Building on Freudenreich et al.’s (
13) example, residency programs can identify psychiatric specialty clinics within their institution (e.g., clozapine, women’s mental health, bipolar disorder, treatment-resistant depression) and seek opportunities for their residents to work in those settings. Incorporating more digital technology—such as audience response systems, apps, video telecommunications to include patients or expert psychopharmacologists, and other tools—will ensure that presentations are multimodal and interactive, consistent with adult learning theories.
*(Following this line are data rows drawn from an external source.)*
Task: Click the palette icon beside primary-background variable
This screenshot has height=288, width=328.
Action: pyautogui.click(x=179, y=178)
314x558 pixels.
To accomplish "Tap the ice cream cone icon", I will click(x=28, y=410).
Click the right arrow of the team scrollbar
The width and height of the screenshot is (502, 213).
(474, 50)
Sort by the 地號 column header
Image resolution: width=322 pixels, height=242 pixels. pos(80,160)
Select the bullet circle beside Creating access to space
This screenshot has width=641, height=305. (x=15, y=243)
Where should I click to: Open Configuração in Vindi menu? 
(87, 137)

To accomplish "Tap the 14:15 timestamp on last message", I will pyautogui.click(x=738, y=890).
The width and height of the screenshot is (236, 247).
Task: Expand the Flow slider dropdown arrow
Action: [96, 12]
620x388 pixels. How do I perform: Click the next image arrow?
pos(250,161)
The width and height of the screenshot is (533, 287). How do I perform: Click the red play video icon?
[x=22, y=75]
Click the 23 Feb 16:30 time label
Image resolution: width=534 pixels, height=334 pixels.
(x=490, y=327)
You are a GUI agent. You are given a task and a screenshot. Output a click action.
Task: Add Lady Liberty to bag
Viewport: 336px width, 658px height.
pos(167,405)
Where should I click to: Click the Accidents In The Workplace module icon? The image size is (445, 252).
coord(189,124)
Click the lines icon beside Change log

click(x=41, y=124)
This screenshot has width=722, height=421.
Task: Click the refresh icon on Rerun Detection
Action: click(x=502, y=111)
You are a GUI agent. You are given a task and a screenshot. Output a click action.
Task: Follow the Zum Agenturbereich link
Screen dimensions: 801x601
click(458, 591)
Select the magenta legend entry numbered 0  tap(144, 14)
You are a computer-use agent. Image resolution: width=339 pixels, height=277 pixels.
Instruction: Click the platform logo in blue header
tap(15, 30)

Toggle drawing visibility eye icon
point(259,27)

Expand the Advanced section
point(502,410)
In the realm of assessment, developing virtual standardized patient simulators focusing on the treatment of psychiatric illnesses besides major depressive disorder, including bipolar disorder, schizophrenia, and obsessive-compulsive disorder, would provide additional opportunities to evaluate a resident’s psychopharmacologic proficiency. Developing a national exam for residents that focuses exclusively on psychopharmacology knowledge (similar to the ASCP Exam in Advanced Clinical Psychopharmacology) may be an opportunity to widen the scope of psychopharmacology knowledge assessment beyond that of the PRITE.
Finally, more research in psychopharmacology education is needed. Studies that identify the extent and depth of U.S. residents’ psychopharmacology knowledge will help determine how well American residency programs are preparing their graduates. Scores on the PRITE psychopharmacology questions can shed some light on this question. Research on the most effective methods for teaching psychopharmacology is also greatly needed to help educators select the optimal approach for training residents, taking into account PGY level and adult learning theories.
Conclusions
The increased role of psychopharmacology in the practice of psychiatry is leading psychiatric educators to shift their focus to ensure that psychiatric residents can competently prescribe and manage the side effects of a diverse range of psychotropic medications. Fortunately, the past 20 years have seen an increase in the number of publications reporting innovations in the areas of psychopharmacology curricula topics, teaching strategies, and assessments of psychopharmacology knowledge and skills. Psychiatric training programs can benefit from and build on these innovations, ensuring that all physicians graduating from a psychiatric residency program meet psychopharmacology-based learning objectives and that their learning can be measured in valid and reliable ways.